Regression tests are either run in Docker, using docker-compose to orchestrate the tests, or locally.
It is recommended to clean the regtests/output
directory before running tests. This can be done by
running:
rm -rf ./regtests/output && mkdir -p ./regtests/output && chmod -R 777 ./regtests/output
Tests can be run with docker-compose using the provided ./regtests/docker-compose.yml
file, as
follows:
./gradlew :polaris-quarkus-server:assemble -Dquarkus.container-image.build=true
docker compose -f ./regtests/docker-compose.yml up --build --exit-code-from regtest
In this setup, a Polaris container will be started in a docker-compose group, using the image previously built by the Gradle build. Then another container, including a Spark SQL shell, will run the tests. The exit code will be the same as the exit code of the Spark container.
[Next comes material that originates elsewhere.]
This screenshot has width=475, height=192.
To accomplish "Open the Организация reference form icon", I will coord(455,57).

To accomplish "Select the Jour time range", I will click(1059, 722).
This is the flow used in CI and should be done locally before pushing to GitHub to ensure that no environmental factors contribute to the outcome of the tests.
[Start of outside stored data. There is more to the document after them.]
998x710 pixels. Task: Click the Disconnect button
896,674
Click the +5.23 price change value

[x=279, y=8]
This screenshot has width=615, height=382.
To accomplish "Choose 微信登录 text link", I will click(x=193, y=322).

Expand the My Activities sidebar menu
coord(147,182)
Important: if you are also using minikube, for example to test the Helm chart, you may need to unset the Docker environment that was pointing to the Minikube Docker daemon, otherwise the image will be built by the Minikube Docker daemon and will not be available to the local Docker daemon. This can be done by running, before building the image and running the tests:
eval $(minikube -p minikube docker-env --unset)
Regression tests can be run locally as well, using the test harness.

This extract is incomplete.